[Dataset excerpts]

Segment Open

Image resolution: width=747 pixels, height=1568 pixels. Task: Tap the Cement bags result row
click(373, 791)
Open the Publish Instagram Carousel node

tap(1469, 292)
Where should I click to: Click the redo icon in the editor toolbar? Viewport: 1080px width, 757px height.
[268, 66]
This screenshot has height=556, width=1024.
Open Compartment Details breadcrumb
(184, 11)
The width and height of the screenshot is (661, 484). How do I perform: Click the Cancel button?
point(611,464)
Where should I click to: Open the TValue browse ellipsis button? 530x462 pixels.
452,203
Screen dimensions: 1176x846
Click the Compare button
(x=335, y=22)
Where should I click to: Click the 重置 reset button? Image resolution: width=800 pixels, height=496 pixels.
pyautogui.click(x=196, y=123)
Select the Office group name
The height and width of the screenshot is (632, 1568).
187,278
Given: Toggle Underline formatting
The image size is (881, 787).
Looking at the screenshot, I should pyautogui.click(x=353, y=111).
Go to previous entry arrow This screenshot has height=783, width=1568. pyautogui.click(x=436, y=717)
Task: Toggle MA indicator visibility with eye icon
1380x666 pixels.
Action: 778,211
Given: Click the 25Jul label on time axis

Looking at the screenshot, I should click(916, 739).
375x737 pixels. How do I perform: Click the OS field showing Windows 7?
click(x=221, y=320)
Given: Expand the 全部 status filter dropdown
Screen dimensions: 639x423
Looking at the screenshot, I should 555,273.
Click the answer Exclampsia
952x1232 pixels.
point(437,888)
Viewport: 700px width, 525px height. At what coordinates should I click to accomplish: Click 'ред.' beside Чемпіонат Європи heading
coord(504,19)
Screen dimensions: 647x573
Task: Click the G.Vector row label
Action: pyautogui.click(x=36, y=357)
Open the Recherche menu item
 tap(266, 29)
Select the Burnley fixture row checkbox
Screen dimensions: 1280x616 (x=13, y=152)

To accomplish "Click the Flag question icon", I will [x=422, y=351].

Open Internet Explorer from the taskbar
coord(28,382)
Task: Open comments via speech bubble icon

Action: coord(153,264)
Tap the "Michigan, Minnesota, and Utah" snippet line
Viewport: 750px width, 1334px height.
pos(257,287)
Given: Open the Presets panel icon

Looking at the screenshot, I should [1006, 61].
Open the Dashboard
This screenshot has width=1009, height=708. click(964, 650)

Segment Closed

What the task requires ▸ All that is wanted is a faithful reproduction of the line above with "The width and", the line with "Click the answer Exclampsia", and every line in between.

Worked solution ▸
The width and height of the screenshot is (661, 484). How do I perform: Click the Cancel button?
point(611,464)
Where should I click to: Open the TValue browse ellipsis button? 530x462 pixels.
452,203
Screen dimensions: 1176x846
Click the Compare button
(x=335, y=22)
Where should I click to: Click the 重置 reset button? Image resolution: width=800 pixels, height=496 pixels.
pyautogui.click(x=196, y=123)
Select the Office group name
The height and width of the screenshot is (632, 1568).
187,278
Given: Toggle Underline formatting
The image size is (881, 787).
Looking at the screenshot, I should pyautogui.click(x=353, y=111).
Go to previous entry arrow This screenshot has height=783, width=1568. pyautogui.click(x=436, y=717)
Task: Toggle MA indicator visibility with eye icon
1380x666 pixels.
Action: 778,211
Given: Click the 25Jul label on time axis

Looking at the screenshot, I should click(916, 739).
375x737 pixels. How do I perform: Click the OS field showing Windows 7?
click(x=221, y=320)
Given: Expand the 全部 status filter dropdown
Screen dimensions: 639x423
Looking at the screenshot, I should 555,273.
Click the answer Exclampsia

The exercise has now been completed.